Plus spécifiquement, ces conditions voient la détérioration des cellules photoréceptrices et d’un autre type connu sous le nom de cellules de l’épithélium pigmenté de la rétine (EPR). Les efforts pour y remédier ont consisté à injecter des versions saines de ces deux types de cellules dans l’œil pour remplacer les cellules mortes, bien que la plupart ne survivent pas longtemps dans leur nouvel environnement. Mais comme la survie et le bien-être de ces types de cellules sont étroitement liés, l’équipe de l’UT a étudié comment le fait de cibler ces deux types de cellules en même temps pourrait donner de meilleurs résultats.
« Les RPE et les photorécepteurs sont considérés comme une seule unité fonctionnelle – si un type de cellule meurt, l’autre le fera aussi », explique l’auteur de cette étude, le professeur Molly Shoichet. « Nous nous sommes demandé si la co-délivrance des deux types de cellules aurait un impact plus important sur la restauration de la vision ».

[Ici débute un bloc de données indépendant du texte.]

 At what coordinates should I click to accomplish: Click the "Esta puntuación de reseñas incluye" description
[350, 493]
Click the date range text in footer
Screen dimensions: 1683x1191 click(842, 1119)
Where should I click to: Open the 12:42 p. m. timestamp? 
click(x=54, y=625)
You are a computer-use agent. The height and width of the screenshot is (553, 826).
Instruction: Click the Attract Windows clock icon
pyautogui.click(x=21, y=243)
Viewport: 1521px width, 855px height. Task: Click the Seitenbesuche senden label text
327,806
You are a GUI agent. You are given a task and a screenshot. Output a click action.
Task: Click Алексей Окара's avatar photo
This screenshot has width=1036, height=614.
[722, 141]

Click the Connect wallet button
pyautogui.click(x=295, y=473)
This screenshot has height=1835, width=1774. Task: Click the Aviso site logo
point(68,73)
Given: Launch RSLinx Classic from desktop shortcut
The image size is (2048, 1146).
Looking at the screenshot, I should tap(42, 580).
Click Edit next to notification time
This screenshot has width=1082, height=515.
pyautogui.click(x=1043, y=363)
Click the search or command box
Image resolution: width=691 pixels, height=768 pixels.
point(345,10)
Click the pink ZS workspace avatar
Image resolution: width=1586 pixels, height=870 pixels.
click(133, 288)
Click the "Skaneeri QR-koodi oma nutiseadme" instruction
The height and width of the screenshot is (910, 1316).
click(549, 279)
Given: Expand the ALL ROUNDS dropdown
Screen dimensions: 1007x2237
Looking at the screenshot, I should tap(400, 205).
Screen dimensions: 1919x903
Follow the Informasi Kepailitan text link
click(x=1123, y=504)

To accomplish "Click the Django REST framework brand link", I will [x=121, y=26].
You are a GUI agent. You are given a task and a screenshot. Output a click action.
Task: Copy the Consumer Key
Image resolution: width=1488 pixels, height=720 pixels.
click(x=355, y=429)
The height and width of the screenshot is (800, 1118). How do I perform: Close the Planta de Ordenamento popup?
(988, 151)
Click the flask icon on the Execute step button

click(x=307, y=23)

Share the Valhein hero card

Un hydrogel permet une répartition de deux types de cellules
Cette percée est due à une nouvelle forme d’hydrogel, un biomatériau que l’équipe étudie depuis plusieurs années avec des résultats mitigés. Le chargement d’hydrogels avec des cellules photoréceptrices et leur injection avait déjà apporté quelques améliorations de la vision dans des études sur les souris, mais les scientifiques ont maintenant trouvé une recette qui permet aux cellules RPE de survivre.
« Notre hydrogel est suffisamment visqueux pour assurer une bonne répartition de ces deux types de cellules dans une seringue, mais il possède également d’importantes propriétés d’amincissement par cisaillement pour faciliter l’injection par la très fine aiguille nécessaire à cette opération », explique M. Shoichet. « La combinaison de ces propriétés a ouvert une nouvelle stratégie pour une distribution de plusieurs cellules ».
En testant cette méthode de double injection sur des souris modèles de la DMLA, l’équipe a constaté que les rongeurs retrouvaient environ 10 % de leur acuité visuelle, par rapport à des souris qui n’avaient reçu qu’un seul des deux types de cellules et ne présentaient que peu ou pas d’amélioration. Dans les expériences comportementales, ces souris étaient également plus actives dans les chambres noires.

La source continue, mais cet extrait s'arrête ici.